Daily Fantasy Sports and the Gambling Industry May Butt Heads
Posted: August 6, 2015
Updated: October 6, 2017
Daily fantasy sports are doing so well that the gambling industry wants in.
Daily fantasy sports are beautiful hybrid of fact and fiction. Some sports fans may recall when they were kids, looking at baseball cards, and simply comparing players. Questions come up such as “who is better?” Then would come the traditional matching up of players they would want on a fantasy team. The timeless practice can be made into a reality thanks to fantasy sports.

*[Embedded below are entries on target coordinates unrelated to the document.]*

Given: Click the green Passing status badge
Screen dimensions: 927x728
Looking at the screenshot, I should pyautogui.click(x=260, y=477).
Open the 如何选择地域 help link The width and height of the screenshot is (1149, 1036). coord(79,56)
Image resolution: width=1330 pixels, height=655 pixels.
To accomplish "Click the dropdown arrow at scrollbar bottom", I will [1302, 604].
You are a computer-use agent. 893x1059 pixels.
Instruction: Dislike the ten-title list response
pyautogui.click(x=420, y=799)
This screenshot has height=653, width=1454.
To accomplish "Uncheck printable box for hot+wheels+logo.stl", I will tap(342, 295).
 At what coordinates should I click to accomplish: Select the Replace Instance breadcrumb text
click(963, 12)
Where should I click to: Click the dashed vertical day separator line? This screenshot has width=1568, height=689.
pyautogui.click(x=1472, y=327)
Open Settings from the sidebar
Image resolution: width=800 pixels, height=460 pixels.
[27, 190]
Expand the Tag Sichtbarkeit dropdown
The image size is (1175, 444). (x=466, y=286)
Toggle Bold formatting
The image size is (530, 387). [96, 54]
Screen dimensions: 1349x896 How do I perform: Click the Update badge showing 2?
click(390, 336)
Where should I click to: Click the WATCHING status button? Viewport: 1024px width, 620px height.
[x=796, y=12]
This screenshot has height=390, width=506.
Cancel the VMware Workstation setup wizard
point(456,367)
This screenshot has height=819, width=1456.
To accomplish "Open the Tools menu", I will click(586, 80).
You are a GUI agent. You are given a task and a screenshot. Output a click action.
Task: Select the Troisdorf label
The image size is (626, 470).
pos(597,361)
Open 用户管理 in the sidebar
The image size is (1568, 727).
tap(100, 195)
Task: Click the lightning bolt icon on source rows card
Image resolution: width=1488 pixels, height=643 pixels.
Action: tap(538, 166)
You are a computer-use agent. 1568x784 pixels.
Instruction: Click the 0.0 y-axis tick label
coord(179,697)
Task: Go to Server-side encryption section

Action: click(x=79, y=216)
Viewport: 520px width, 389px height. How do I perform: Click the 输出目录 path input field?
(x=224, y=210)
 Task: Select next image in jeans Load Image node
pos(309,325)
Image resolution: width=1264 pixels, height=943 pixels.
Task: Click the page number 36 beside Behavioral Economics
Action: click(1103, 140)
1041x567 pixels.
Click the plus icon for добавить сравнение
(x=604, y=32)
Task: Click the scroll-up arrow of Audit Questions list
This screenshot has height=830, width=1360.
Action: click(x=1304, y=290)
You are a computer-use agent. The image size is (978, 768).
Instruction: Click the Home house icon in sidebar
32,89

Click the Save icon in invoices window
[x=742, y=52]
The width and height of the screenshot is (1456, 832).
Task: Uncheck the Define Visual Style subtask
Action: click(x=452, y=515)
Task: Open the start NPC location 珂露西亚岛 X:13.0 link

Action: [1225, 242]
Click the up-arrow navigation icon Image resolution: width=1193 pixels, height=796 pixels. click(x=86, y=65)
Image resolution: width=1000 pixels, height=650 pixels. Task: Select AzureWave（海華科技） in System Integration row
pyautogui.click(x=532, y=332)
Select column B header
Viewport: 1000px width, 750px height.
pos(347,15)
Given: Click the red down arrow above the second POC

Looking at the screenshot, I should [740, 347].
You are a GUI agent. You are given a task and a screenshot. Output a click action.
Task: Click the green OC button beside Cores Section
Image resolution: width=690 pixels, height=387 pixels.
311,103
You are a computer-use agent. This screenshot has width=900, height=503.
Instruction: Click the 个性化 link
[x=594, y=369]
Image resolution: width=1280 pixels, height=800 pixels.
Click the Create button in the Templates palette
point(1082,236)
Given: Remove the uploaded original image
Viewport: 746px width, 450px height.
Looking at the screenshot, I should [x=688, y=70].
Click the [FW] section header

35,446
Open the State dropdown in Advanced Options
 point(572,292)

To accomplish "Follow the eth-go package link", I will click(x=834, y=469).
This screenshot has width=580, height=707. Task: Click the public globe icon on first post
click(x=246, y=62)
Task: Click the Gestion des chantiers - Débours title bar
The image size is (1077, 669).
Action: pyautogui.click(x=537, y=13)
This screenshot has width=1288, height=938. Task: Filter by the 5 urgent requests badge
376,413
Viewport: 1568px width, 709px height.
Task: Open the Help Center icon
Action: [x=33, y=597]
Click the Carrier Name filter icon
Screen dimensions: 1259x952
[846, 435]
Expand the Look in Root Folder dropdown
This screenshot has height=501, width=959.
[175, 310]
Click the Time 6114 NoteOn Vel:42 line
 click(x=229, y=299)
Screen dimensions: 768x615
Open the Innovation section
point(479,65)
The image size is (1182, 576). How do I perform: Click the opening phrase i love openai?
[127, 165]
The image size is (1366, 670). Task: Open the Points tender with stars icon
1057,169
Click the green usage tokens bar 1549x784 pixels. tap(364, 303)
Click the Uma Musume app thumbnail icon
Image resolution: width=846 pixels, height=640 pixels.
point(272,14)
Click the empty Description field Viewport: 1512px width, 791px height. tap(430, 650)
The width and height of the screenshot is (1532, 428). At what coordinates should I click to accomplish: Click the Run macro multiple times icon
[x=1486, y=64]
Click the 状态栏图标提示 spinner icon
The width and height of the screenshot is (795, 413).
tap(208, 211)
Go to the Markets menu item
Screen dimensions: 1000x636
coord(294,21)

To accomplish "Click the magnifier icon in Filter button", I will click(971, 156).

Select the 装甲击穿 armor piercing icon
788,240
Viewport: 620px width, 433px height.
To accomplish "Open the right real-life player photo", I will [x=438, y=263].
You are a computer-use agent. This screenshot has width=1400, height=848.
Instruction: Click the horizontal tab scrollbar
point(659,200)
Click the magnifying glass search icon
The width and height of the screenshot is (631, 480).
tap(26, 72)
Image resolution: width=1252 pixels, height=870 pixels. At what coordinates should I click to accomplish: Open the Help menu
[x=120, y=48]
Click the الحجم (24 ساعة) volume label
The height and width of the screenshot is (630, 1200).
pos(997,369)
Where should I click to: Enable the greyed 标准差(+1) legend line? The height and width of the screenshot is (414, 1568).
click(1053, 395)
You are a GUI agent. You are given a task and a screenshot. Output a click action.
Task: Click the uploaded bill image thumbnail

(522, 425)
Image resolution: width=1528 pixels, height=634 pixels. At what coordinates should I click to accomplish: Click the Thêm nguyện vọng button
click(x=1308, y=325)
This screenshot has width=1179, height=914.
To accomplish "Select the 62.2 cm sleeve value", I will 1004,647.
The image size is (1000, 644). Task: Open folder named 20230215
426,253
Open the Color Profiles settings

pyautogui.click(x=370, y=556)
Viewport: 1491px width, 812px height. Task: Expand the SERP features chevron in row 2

• Daily fantasy sports is a multi-billion dollar business in the United States
• The Nevada Game Control Board is questioning fantasy sport’s legality
• Gambling by lawmakers may be determined by the ratio of skill to chance
In fantasy sports, people build a team as an owner and their players compete with other teams. The ingenious part is that the performance of actual players in real life affects their performance in the fantasy league. This has created mounds of money and controversy among those critics who cannot decide if fantasy sports falls into the parameters of US gambling laws. Nevertheless with so much being spent legally to Americans with full access everywhere, the gambling industry is starting to get “itchy to have their share.”
The threat posed by daily fantasy sports
Millions of Americans draft fantasy sports teams online and compete with one another for very real money. Currently, daily fantasy sports is a multi-billion dollar business. FanDuel and DraftKings lead the industry and have attained hundreds of millions of dollars in past few weeks. As the two USD 1 billion monoliths dominate, not too far from the shadows is the “salivating” gaming industry.
Corporations such as MGM Resorts International and Boyd Gaming Corp are starting to make their intentions known by pushing for regulation in daily fantasy sports. Also joining this battle sportsbook companies like William Hill Plc. From the legalized confines of Las Vegas, these companies told Reuters that daily fantasy sports should get the same treatment as any other gambling entity.
Joe Asher, CEO of William Hill US, spoke about the regulation. “I make my living in the gambling industry, so I’m hardly opposed to gambling. I think fantasy sports betting should be legal, just like I think traditional sports betting should be legal. But let’s not pretend one is Ok and the other is not. Drawing some artificial line between the two makes no sense as a matter of law or policy.”
Nevada can definitely see the potential threat held by daily fantasy sports. Known in gambling news, these companies are active in 45 states. Due to their “confusing nature”, some state legislators are still trying to decide whether or not fantasy athleticism should be considered gambling. The Nevada Gaming Control Board that controls gambling activities within Nevada is starting to question daily fantasy sport’s legality.
The effort to officially define daily fantasy sports as gambling
Daily fantasy sports were dealt an incredible “pass” as the Federal Unlawful Internet Gambling Enforcement Act of 2006 brought regulation to online poker, but left its fantasy cousins unscathed. As a result daily fantasy sports sites do more than enough to highlight these legal oversights. DraftKings displays on their website they are “100 percent legal” while FanDuel claims its “legal status of the games” are taken “very seriously” as they do their “utmost to ensure compliance with” existing laws.
Some pro-fantasy lobbyist claim that the industry differs from gambling in a way because more knowledge and efforts goes into the outcome of players’ games. Making the claim of daily fantasy sports validity by “ruling out chance” may cause some consternation amongst sportsbooks who can support that their handicapping abilities requires as much mental skill and knowledge of the sport as needed by fantasy sports owners.
Although fantasy sports started in the 1980, daily fantasy sports entered the spotlight a few years ago. Critics have argued that the sheer amount of betting done by players makes it similar to gambling. AG Burnett, chairman of the Nevada Gaming Control Board, said “when chance begins to govern the outcome more than skill, you have a form of gambling, and that’s when the need for regulation kicks in.”
Burnett also mentioned how the nature of skill and chance can coincide, online casinos report. “When you start offering daily fantasy contests, then you start to blur the line between skill and chance.” In US gambling news, FanDuel and DraftKings made a joint statement that they are together “speaking with gaming industry representatives to educate them on the fantasy sports industry as our products are fundamentally separate from, and not competitive with casinos and gaming businesses.”